In 1987, a few months after I finished graduate school, my wife and I bought our first house. Although the small, vinyl-sided starter-home was the nicest place either my wife or I had ever lived, she wanted a swimming pool. I wanted to pay off the mortgage. After reading a Dear Abby letter from a widow whose newly-retired, workaholic husband died just before they took their long-awaited, trip-of-a-lifetime to Italy, I agreed to the pool.
So we built a $20,000 pool in the backyard of our $76,915 house. In percentage terms, it was the worst financial investment of my life. At best, the pool added zero resale value to the house. It was also the centerpiece of millions of dollars worth of memories.
Every summer, we and three other couples would host a giant pool party in our tiny backyard. People would bring seven-layer dip and crock pots full of cocktail weenies. Kegs of beer would be consumed. The game Speedy Toss was invented, as my large friends competed to see who could throw my small friend furthest across the pool. I don’t remember who won, but Speedy always lost.
The nexus of that large group of huge people in my tiny backyard were college friends. Last week, the fourth member of our 1980s pool party group died. Tim Daniels, a gentle giant who inspired and loved more than he scared and screamed, passed away at the age of 58. He, Doug Furnas, David Douglas and David James, integral characters at those pool parties, all passed away in their 50s. Their souls join those of too many of my college friends, including four of the two-deep offensive linemen from the 1985 Tennessee Sugar Bowl team.
If my wife and I had invested the money instead of building that pool, I figure that $20,000 would be $200,000 today, enough to send each of my kids to some ridiculously overpriced college.

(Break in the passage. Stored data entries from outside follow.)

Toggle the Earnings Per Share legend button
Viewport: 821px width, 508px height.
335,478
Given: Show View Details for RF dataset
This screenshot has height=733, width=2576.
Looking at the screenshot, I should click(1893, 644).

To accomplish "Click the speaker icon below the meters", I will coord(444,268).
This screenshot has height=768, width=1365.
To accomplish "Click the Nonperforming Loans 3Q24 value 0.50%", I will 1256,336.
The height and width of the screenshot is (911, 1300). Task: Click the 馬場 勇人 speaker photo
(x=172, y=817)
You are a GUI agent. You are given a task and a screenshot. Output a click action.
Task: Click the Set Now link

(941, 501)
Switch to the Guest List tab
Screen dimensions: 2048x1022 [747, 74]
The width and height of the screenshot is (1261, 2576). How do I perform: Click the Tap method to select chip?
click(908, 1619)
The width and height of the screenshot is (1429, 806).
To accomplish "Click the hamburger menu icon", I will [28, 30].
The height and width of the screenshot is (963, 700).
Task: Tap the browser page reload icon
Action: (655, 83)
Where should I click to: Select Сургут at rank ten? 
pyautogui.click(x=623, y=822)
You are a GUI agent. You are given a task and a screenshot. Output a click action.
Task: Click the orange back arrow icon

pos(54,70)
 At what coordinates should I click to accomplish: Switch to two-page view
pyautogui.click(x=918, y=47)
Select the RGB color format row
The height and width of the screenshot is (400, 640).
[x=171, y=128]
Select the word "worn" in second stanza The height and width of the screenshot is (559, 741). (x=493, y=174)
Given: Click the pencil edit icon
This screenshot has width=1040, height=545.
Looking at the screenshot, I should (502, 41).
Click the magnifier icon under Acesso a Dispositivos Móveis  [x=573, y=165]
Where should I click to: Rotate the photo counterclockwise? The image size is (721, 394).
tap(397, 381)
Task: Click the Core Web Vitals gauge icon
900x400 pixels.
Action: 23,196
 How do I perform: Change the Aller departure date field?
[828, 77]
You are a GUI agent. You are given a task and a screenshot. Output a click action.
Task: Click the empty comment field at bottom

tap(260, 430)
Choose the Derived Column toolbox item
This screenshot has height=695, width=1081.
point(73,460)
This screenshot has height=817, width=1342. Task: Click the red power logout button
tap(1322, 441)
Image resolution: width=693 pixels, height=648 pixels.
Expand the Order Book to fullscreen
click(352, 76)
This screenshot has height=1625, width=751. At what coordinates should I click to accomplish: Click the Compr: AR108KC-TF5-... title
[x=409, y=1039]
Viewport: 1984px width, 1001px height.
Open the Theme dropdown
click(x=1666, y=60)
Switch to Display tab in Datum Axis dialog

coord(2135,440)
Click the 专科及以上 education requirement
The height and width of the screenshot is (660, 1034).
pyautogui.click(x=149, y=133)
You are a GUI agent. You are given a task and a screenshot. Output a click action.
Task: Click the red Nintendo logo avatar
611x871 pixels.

Most people are woefully underinvested for retirement – not because they spend too much money on experiences, but because they spend too much money on cars and too much time on SnapFace and other mind-numbing activities. Preparing for retirement doesn’t require the deprivation of all pre-retirement pleasure. The purpose of the middle third of life is not simply to lay the groundwork for the last third of it.
Warren Buffett once lamented the people who spend a lifetime doing things they don’t enjoy simply because it will look good on their resume and might someday help land their dream job. “Isn’t that a lot like saving up sex for your old age?” Theologians can debate the purpose of human life, but its quality is a function of our human connections.